Nothing to read
Anyway, life went on. With the best will in the world, this is like trying to describe the sunset to a blind man, not that you’re blind, but trying to explain to you what the sheer boredom of the thing was. I mean, you get up, as I say, 5 o’clock every morning, you went to work and you came back, you went to work and you went to bed by 9 o’clock. There was two books in the camp and one pack of cards and by the time we’d finished with the cards they were circular not square; they had been worn that much! Nothing to read. But we used to pinch [steal] a newspaper from time to time. For example, there was this old Jap civilian guard, he had three men under him, three prisoners, and he used to always leave his newspaper at lunchtime, and when he came back it had gone. And he knew fine well where it had gone. We brought the paper back to the camp.
Now some of these lads from Hong Kong[i] spoke Japanese. There was one little lad from Hong Kong who I spoke to one day saying ‘What the hell are you doing here?’ His mother was Japanese and his father was a German and he was fighting for the Brits in Hong Kong! He used to do the interpretation. There was the Japanese 'newspaper' they gave us to start with. It was in English. Of course, when the war was going well it was all full of the Japanese victories and all the rest of it. But they stopped those newspapers after 1942. Anyway, we had our stolen Japanese newspaper and translator. It has a lot of propaganda in it, but we could get some sense out of it.
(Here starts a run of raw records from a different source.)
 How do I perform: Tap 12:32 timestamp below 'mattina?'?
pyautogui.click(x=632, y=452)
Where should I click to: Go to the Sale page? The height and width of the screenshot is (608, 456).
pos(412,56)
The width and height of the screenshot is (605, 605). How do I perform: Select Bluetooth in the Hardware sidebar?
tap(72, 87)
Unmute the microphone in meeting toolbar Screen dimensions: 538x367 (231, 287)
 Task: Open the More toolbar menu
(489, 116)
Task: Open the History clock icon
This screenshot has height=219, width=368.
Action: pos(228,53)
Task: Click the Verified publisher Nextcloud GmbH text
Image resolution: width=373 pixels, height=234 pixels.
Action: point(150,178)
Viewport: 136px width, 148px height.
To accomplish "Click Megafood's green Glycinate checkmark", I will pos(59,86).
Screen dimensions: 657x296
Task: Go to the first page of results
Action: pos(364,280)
[i] Here, I think, Chick is referring to the Hong Kong Volunteer Defence Corps (HKVDC). Established in 1854, the 'Hong Kong Volunteers' was also known as the 'Hong Kong Volunteer Defence Corps' and the 'Royal Hong Kong Regiment'. In the early days, the force recruited members from the elite. As times went by, different classes of society and different ethnic groups also joined the force. Despite being volunteers, they received professional training. Their missions were to make contributions to society and protect their home. They fought bravely against the Japanese during the WWII invasion.